9/ Une librairie indépendante à recommander ? Une maison d’édition ?

La librairie indépendante est locale, je pourrais évoquer telle ou telle avec qui nous travaillons (à Voiron, Grenoble, Chambéry, Saint-Marcellin par exemple, pour qui vit dans lesAlpes du Nord) mais ma recommandation est de découvrir les réseaux :

https://www.leslibraires.fr/

https://www.chez-mon-libraire.fr/ (pour la régionAuvergne-Rhône-Alpes)

https://www.libr-aire.fr/ (pour la région Hauts-de-France)

https://asso.librairies-alip.fr/ (pour la région Pays-de-la-Loire)

— etc.

Recommander une maison d'édition m'invite à prêcher pour ma paroisse, évidemment : les éditions Brandon et, tout neuf, les éditions Esperle qui forment et professionnalisent les auteurs.
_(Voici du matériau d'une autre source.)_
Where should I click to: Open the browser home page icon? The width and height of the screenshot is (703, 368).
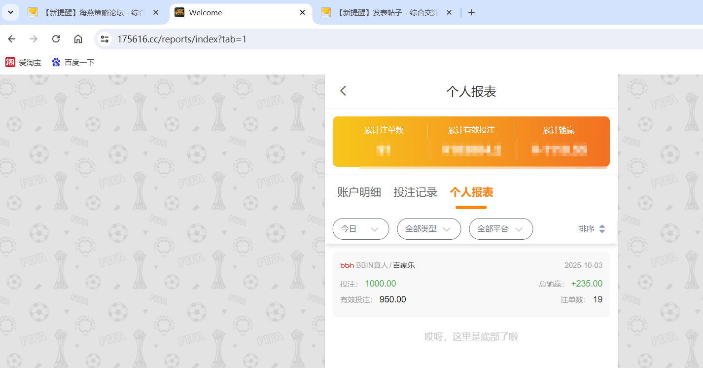(78, 38)
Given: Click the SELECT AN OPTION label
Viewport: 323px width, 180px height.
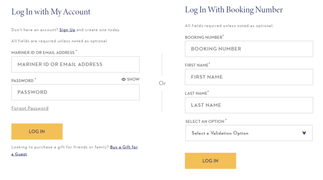Looking at the screenshot, I should 205,122.
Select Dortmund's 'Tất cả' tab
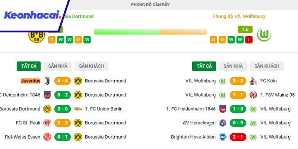298x149 pixels. point(29,66)
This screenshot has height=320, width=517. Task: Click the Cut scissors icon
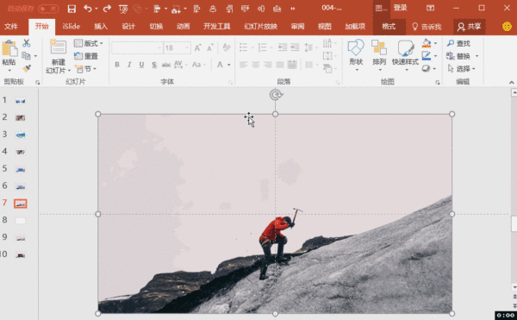point(27,43)
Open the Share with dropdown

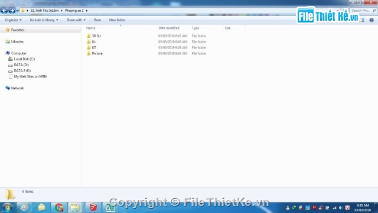76,20
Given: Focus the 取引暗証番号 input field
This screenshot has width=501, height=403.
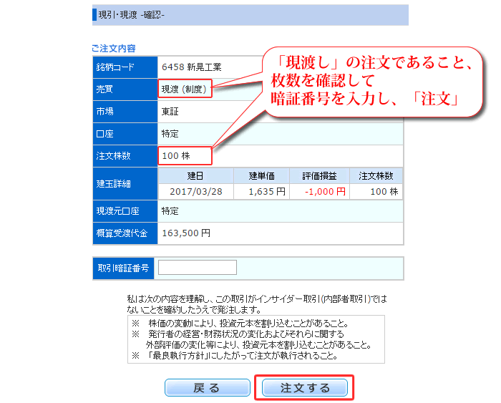Looking at the screenshot, I should pos(197,268).
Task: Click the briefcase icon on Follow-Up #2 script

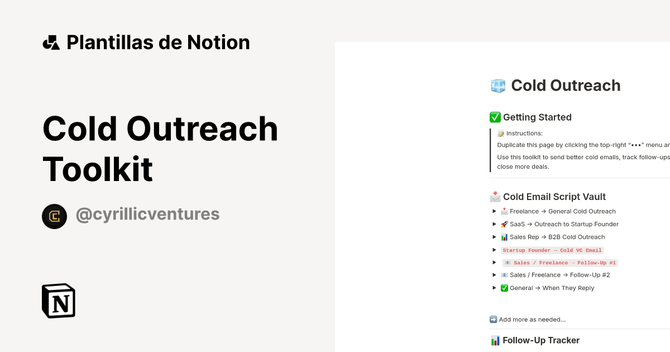Action: (x=504, y=274)
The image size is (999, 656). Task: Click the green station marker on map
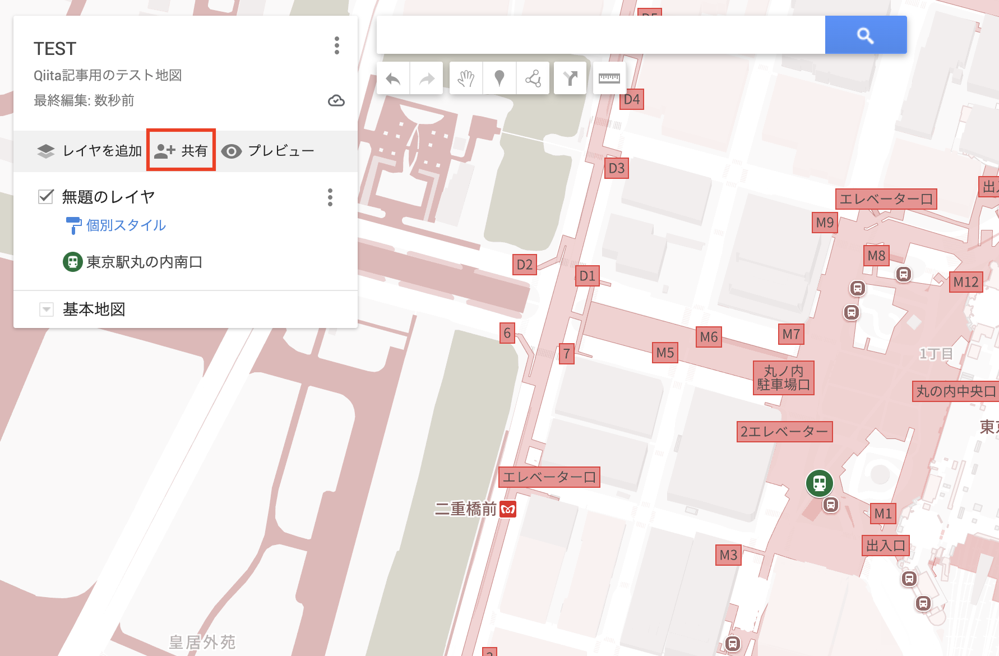(x=819, y=483)
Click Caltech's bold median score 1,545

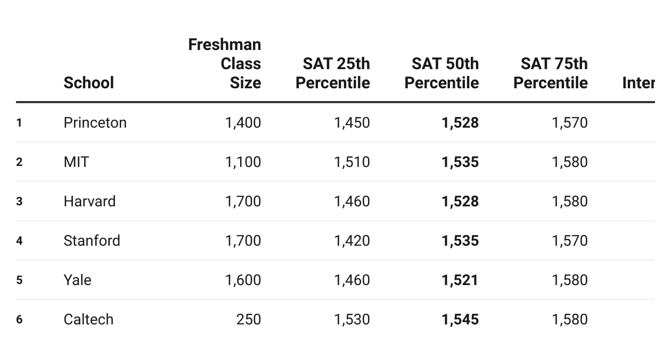[460, 319]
L'intérêt de l'interview est néanmoins de sortir du pro domo. Recommander quelques maisons d'édition qui sortent du lot ? S'il n'en fallait que deux pour respirer la littérature :

Publie.net (les pionniers de l'édition numérique en France, un véritable catalogue de littérature contemporaine, un effort de mise en forme, une énergie contre vents et marées, un respect des auteurs) ;

Les éditions du Cheyne (avec une sensibilité poétique et typographique à louer).

Je manquerais à l'honnêteté de l'interviewé si nous faisions l'impasse sur une passion personnelle, une raison de se ruiner, un prétexte pour se coucher tard, un très grand nom de l'édition française : La Pléiade.